Promoter upstream elements of the chicken cardiac myosin light-chain 2-A gene interact with trans-acting regulatory factors for muscle-specific transcription.

A segment of the 5'-flanking region of the chicken cardiac myosin light-chain gene extending from nucleotide -64 to the RNA start site is sufficient to allow muscle-specific transcription. In this paper, we characterize, by mutational analysis, sequence elements which are essential for the promoter activity. Furthermore, we present evidence for a negative-acting element which is possibly involved in conferring the muscle specificity. Nuclear proteins specifically bind to the DNA elements, as demonstrated by gel mobility shift assays and DNase I protection footprinting.
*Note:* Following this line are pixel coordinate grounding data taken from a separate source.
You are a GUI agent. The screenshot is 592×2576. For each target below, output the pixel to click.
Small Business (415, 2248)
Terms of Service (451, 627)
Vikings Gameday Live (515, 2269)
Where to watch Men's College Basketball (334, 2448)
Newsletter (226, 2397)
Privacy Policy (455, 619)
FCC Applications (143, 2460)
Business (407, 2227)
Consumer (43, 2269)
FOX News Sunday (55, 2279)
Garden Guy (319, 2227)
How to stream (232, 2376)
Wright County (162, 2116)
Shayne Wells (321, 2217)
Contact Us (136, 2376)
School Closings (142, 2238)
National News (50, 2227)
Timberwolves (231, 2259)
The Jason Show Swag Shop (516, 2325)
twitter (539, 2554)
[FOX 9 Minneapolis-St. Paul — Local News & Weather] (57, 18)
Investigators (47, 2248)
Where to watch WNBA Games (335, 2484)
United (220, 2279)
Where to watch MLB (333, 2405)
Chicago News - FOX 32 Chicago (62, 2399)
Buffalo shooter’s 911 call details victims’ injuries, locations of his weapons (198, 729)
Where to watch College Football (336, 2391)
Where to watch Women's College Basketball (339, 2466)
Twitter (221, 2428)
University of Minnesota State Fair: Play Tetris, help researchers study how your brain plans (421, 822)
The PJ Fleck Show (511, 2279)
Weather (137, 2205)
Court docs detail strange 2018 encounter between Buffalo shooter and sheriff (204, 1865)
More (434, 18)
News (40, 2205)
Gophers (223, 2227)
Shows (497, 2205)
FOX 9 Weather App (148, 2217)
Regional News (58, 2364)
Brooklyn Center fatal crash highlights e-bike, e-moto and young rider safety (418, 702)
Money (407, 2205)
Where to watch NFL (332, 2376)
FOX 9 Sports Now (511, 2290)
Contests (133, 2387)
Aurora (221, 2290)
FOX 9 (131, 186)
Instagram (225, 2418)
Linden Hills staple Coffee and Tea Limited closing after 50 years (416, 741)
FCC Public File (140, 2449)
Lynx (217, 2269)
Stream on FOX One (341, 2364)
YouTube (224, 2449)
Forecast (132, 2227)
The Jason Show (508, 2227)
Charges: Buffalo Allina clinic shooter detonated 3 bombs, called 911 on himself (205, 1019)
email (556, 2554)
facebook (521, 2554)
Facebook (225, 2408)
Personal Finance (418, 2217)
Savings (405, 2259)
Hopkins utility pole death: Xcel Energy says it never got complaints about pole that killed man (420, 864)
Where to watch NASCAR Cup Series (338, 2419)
The significance of the DNA-protein interactions for the function of the promoter in vivo is demonstrated by competition experiments in which protein-binding oligonucleotides were microinjected into nuclei of myotubes, where they successfully competed for the protein factors which are required to trans activate the MLC2-A promoter. The ability to bind nuclear proteins involves two closely spaced AT-rich sequence elements, one of which constitutes the TATA box. The binding properties correlate well with the capacity to activate transcription in vivo, since mutations in this region of the promoter concomitantly lead to loss of binding and transcriptional activity.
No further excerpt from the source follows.